**Work request:** Check every line of the entries below for the word "will", and copy the ones that have it.

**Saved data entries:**
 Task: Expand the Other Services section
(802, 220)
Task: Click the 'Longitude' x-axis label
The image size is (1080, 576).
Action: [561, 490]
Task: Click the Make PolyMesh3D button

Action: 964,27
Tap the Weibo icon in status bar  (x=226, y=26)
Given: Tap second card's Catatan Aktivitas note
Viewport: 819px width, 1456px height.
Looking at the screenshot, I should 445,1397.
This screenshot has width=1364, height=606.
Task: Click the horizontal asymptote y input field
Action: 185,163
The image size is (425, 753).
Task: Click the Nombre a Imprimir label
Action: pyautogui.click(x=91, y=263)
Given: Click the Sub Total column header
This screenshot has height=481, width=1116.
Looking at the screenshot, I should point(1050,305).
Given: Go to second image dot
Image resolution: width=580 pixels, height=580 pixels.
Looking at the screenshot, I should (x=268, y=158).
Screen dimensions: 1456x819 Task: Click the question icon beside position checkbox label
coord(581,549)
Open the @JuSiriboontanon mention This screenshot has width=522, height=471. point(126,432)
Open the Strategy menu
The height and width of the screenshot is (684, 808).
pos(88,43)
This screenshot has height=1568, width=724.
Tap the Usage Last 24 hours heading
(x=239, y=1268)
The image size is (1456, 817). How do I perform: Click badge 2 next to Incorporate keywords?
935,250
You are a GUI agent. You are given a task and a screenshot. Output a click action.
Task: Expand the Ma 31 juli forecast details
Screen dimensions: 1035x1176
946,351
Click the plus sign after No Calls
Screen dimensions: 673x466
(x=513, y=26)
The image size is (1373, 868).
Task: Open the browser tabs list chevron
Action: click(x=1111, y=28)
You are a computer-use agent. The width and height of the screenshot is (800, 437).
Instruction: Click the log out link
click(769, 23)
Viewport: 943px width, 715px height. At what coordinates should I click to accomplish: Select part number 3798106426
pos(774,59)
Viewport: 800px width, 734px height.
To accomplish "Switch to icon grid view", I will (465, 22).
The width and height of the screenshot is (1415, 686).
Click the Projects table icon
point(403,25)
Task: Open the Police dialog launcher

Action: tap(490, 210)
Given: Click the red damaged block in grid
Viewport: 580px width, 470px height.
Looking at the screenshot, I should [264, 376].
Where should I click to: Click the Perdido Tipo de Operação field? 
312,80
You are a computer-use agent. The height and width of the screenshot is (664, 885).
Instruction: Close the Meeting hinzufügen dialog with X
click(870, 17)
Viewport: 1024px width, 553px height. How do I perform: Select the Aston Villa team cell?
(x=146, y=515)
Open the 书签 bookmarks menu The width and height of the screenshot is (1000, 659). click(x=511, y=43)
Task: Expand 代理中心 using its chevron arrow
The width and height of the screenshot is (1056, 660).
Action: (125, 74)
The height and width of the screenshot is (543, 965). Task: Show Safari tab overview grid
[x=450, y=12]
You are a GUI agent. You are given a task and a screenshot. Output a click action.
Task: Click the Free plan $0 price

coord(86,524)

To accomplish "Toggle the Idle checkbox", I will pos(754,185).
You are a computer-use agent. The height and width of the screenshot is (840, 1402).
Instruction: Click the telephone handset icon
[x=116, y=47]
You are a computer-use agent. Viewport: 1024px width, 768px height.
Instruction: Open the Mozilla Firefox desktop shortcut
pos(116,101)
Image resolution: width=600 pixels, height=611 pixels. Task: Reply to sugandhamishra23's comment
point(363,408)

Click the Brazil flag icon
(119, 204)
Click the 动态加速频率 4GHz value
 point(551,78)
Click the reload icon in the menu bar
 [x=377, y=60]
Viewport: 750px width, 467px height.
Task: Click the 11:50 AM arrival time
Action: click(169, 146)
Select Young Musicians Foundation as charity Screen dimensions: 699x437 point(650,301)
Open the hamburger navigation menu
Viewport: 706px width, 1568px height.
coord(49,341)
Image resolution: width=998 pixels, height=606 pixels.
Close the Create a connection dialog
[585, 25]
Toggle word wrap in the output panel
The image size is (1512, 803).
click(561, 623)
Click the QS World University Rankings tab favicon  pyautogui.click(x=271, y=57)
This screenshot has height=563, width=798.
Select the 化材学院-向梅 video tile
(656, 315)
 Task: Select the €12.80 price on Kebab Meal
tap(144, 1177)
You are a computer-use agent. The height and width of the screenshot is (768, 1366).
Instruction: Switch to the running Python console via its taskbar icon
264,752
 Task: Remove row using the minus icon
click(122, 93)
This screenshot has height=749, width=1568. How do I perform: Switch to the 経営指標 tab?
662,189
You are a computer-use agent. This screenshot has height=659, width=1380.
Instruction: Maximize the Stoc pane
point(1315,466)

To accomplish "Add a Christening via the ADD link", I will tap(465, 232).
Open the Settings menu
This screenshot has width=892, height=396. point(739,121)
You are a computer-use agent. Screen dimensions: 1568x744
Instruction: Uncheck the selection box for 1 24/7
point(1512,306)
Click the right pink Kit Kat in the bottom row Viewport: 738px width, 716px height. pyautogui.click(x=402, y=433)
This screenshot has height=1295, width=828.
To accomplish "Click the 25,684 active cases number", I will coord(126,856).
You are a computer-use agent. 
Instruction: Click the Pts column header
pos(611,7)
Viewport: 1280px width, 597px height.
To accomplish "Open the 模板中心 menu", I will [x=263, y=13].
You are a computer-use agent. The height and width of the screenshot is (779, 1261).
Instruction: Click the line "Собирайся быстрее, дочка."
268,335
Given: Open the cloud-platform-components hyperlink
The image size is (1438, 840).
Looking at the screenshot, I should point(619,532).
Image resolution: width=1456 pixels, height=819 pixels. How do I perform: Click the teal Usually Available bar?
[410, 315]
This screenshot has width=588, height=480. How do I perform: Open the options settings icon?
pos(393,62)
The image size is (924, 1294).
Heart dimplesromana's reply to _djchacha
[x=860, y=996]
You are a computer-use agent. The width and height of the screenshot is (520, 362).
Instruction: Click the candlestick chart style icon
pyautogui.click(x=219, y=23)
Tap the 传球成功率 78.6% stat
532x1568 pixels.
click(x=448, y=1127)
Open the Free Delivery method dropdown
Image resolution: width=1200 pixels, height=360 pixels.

**Task result:**
To accomplish "Switch to icon grid view", I will (465, 22).
To accomplish "Toggle the Idle checkbox", I will pos(754,185).
To accomplish "Add a Christening via the ADD link", I will tap(465, 232).
To accomplish "Click the 25,684 active cases number", I will coord(126,856).
To accomplish "Open the 模板中心 menu", I will [x=263, y=13].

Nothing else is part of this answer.